A month into the 2017 general election campaign, Nick Robinson and the Today programme conducted a focus group in The Old Cock in Halifax.
Theresa May’s campaign phrase ‘Strong and Stable’ had completed the transition in Westminster from being lauded as genius, to boring the pants off the political journalists following her campaign bus emblazoned with the slogan, to being the subject of ever-increasing ridicule as May’s popularity faltered.
No one sitting around the pub table in Halifax had even heard the phrase.
What achieves ‘cut through’ and enters the public consciousness, and which stories remain confined to the ‘Westminster bubble’, is part of the art and alchemy of politics.
Having an eye for the difference between what gets voters excited and what makes people in Westminster excitable is key to successful political communications.

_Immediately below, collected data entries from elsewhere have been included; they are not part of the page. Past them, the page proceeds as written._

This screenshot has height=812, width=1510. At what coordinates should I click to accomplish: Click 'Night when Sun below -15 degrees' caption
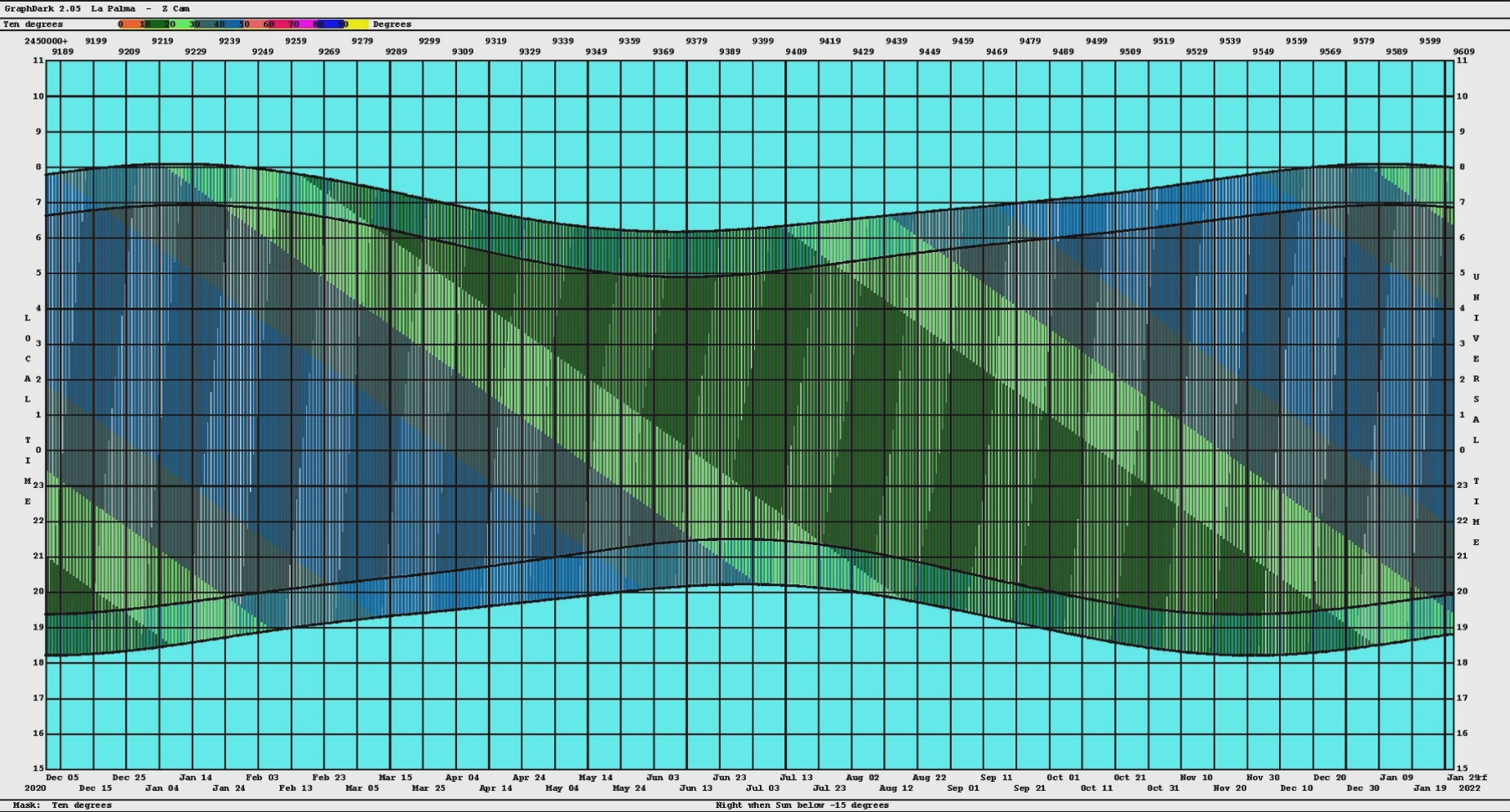(802, 805)
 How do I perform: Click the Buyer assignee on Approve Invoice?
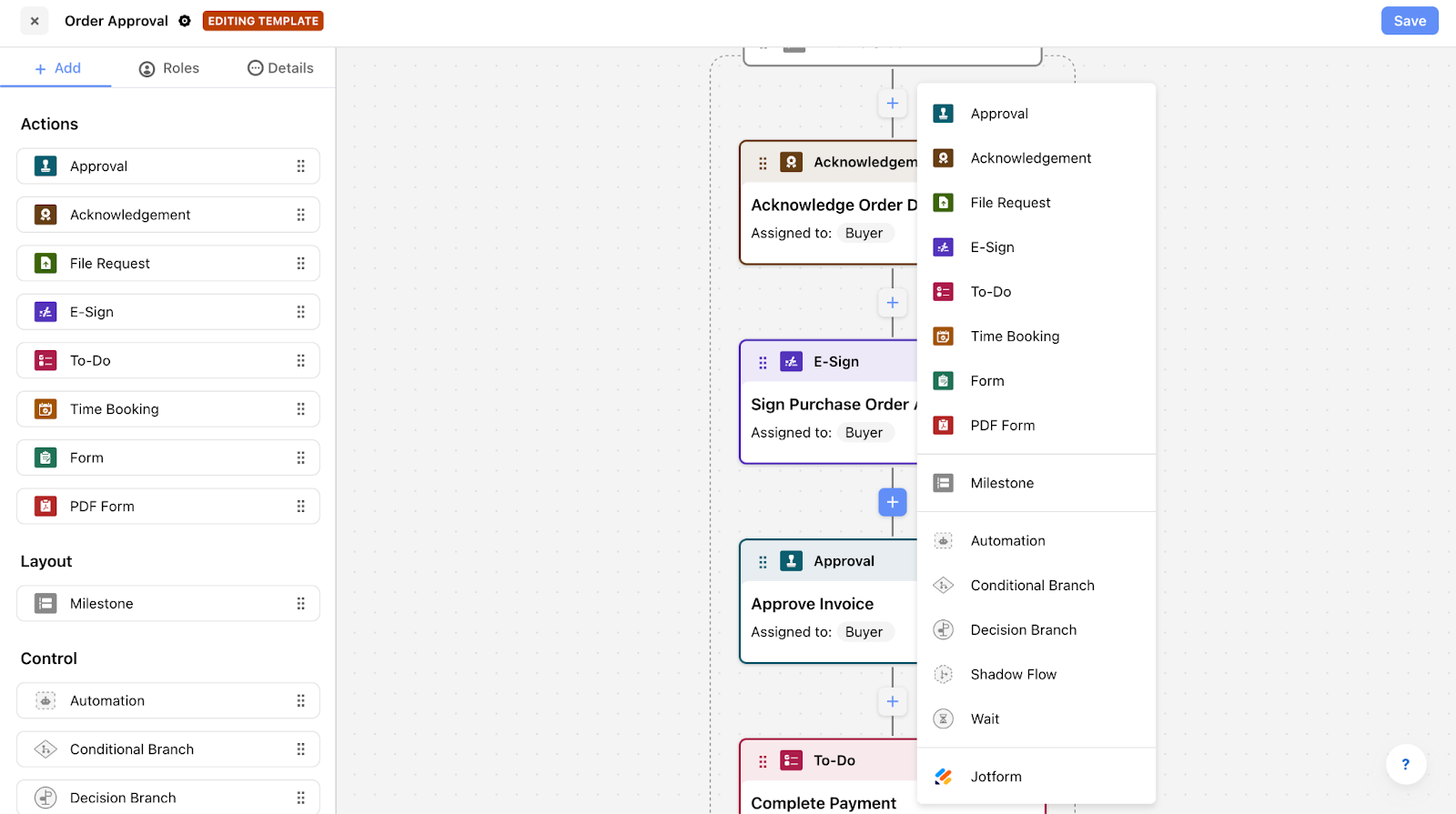pos(864,632)
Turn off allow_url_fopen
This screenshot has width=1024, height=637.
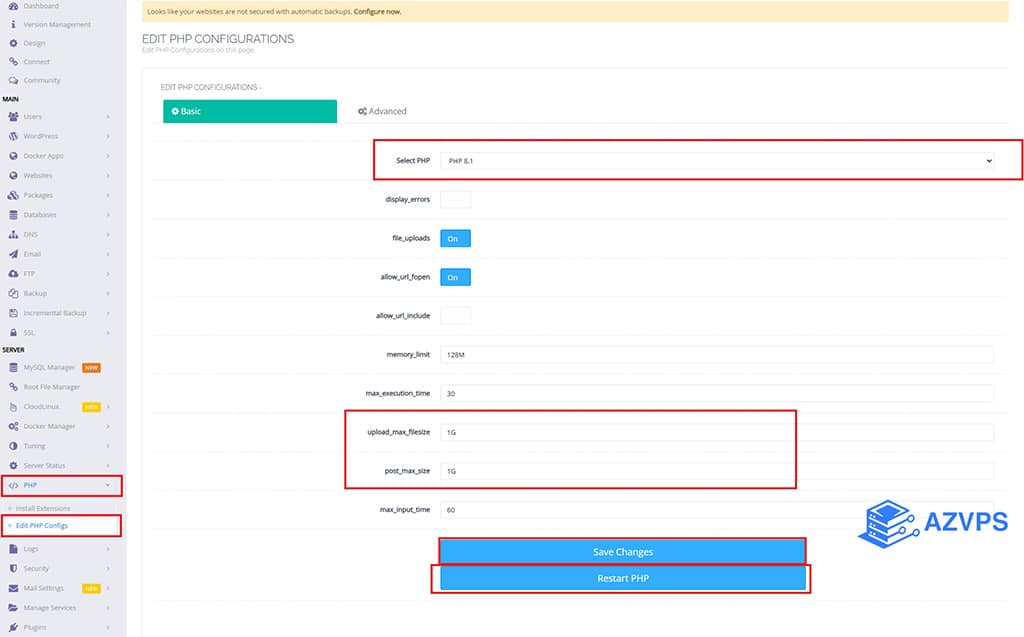click(x=455, y=277)

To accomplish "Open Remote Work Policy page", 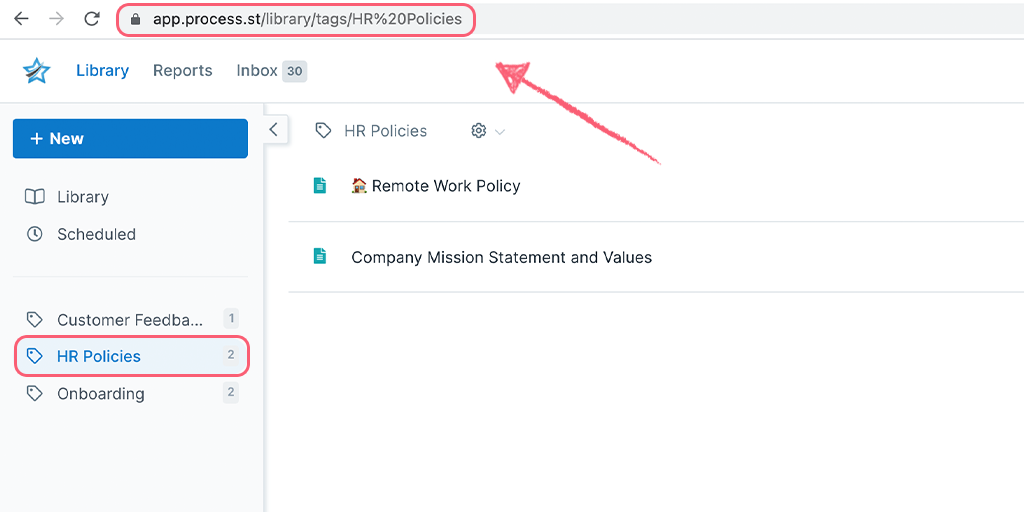I will pyautogui.click(x=436, y=186).
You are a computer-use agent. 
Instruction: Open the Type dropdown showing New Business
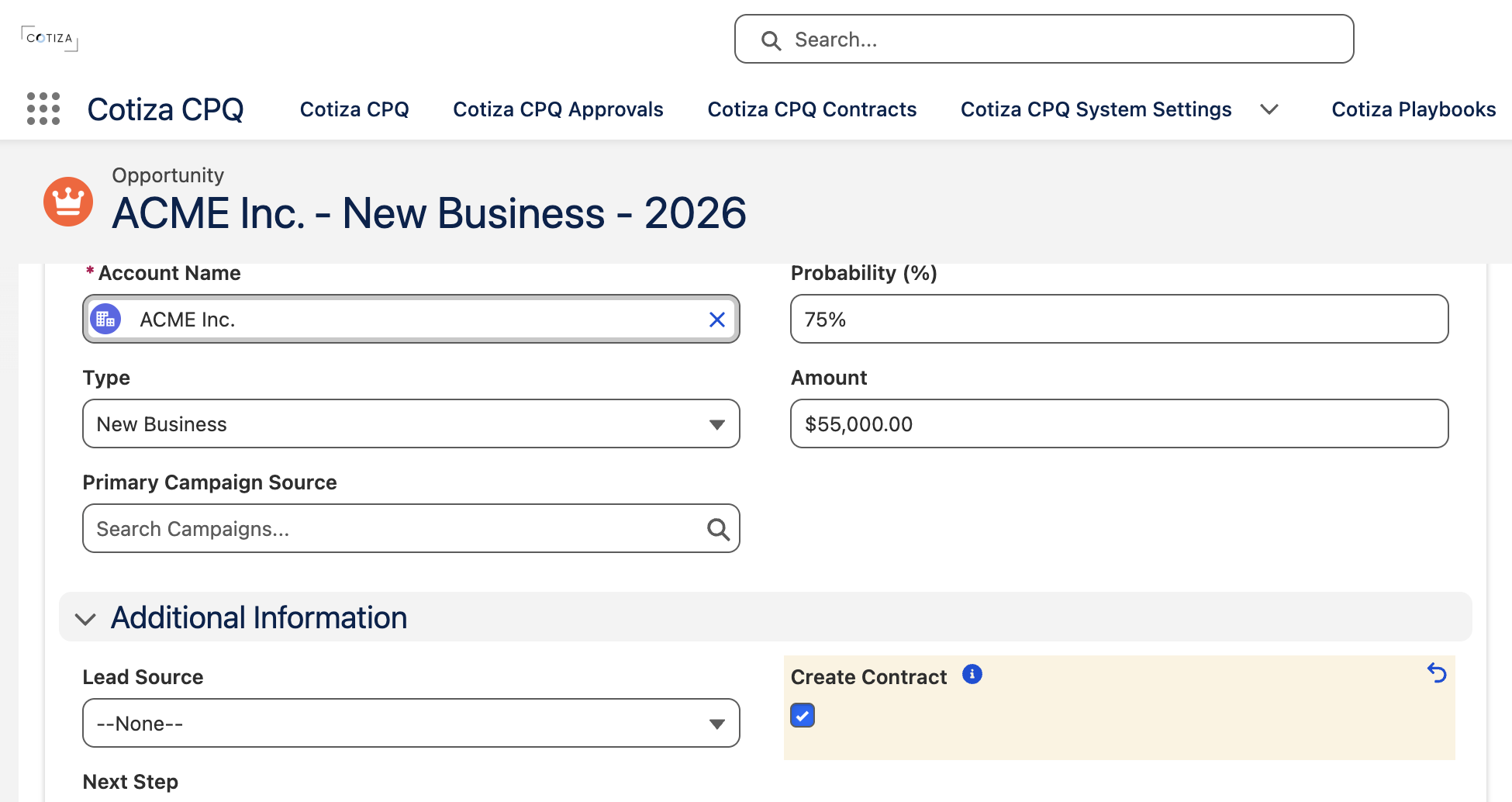411,423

A key question for both Labour and the Conservatives is where the Cameron/Greensill affair – and the accusations of ‘Tory sleaze’ that have followed – falls on that excited/excitable spectrum.
Have most voters spent the weekend sitting next to a patio heater at The Old Cock discussing Lex Greensill’s business card? Can it turn the political tide for Keir Starmer before May?
Or, as the parliamentary inquiries begin today but the news agenda has moved on, is it still a story that relatively few voters have noticed?
For all those not able to rely on well-attuned political antennae, there is always data to fall back on. Over the past few years, YouGov have occasionally asked voters about how closely they are paying attention to a story in the news.
They give respondents five options: very or fairly closely, not closely, they’ve heard of it but aren’t following it – or they haven’t heard of the story at all.
The use of the question by YouGov has not been systematic – for example, the company used a different question to measure the Cummings/Barnard Castle Affair – but it provides some data that allows us to compare the numbers following the Cameron/Greensill story to a range of other issues that have made the news.
Some of these stories were not overtly party political – for example the allegations made to Prince Andrew surrounding his friendship with Jeffrey Epstein.
Others – the creation of the Independent Group – were formed in the corridors of the House of Commons.
YouGov’s data show the Greensill Affair, as of just over a week ago, had clearly piqued the interest of a significant minority of voters. Yet, so far at least, it is not A-grade political news.
It is the only story in our league table of political stories in which Labour voters – disproportionately younger voters, who are generally less likely to say they are following any particularly issue closely – say they have been more interested than Conservatives.
This gives some hint that the story and the charge of ‘Tory sleaze’ has not – yet – come to have the damage Labour that may hope for.
Overall, 24 per cent said they had been following closely – similar to the attention paid when, throughout 2018, YouGov asked the public about the various anti-semitism crises that engulfed the Labour Party
Much has been made of the anti-semitism problem as the issue that defined Jeremy Corbyn in opposition.
Yet some commentators have pointed to other moments that triggered a decline in Labour’s support. Gabriel Pogrund and Patrick Maguire’s account of the Labour Party, for example, argued the Labour leader’s ambiguous reaction to the Skripal poisoning was a defining moment.
Stephen Bush has argued that the creation of the Independent Group – despite fizzling out within a year – was a genuine turning point in the politics of the 2017-19 Parliament.
This data gives succour to both those theories, and defies a couple of pieces of common wisdom in Westminster.
First, that voters are often uninterested in matters of foreign policy – the Skripal poisoning and subsequent fallout was by far the most noticed story YouGov measured.
Second, that the public and have little time for the machinations of politicians in Westminster.
Despite maybe being thought of as an archetypal ‘bubble’ story, two years ago nearly half of the public were closely following what Chuka Umunna’s burgeoning political party was up to.
Whether the lobbying scandal makes the transition from B to A-list remains unknown – and given the snowballing nature of the story, its position on YouGov’s league table could change.
The one thing for sure, though, is that it will be voters like the good folk at The Old Cock will decide.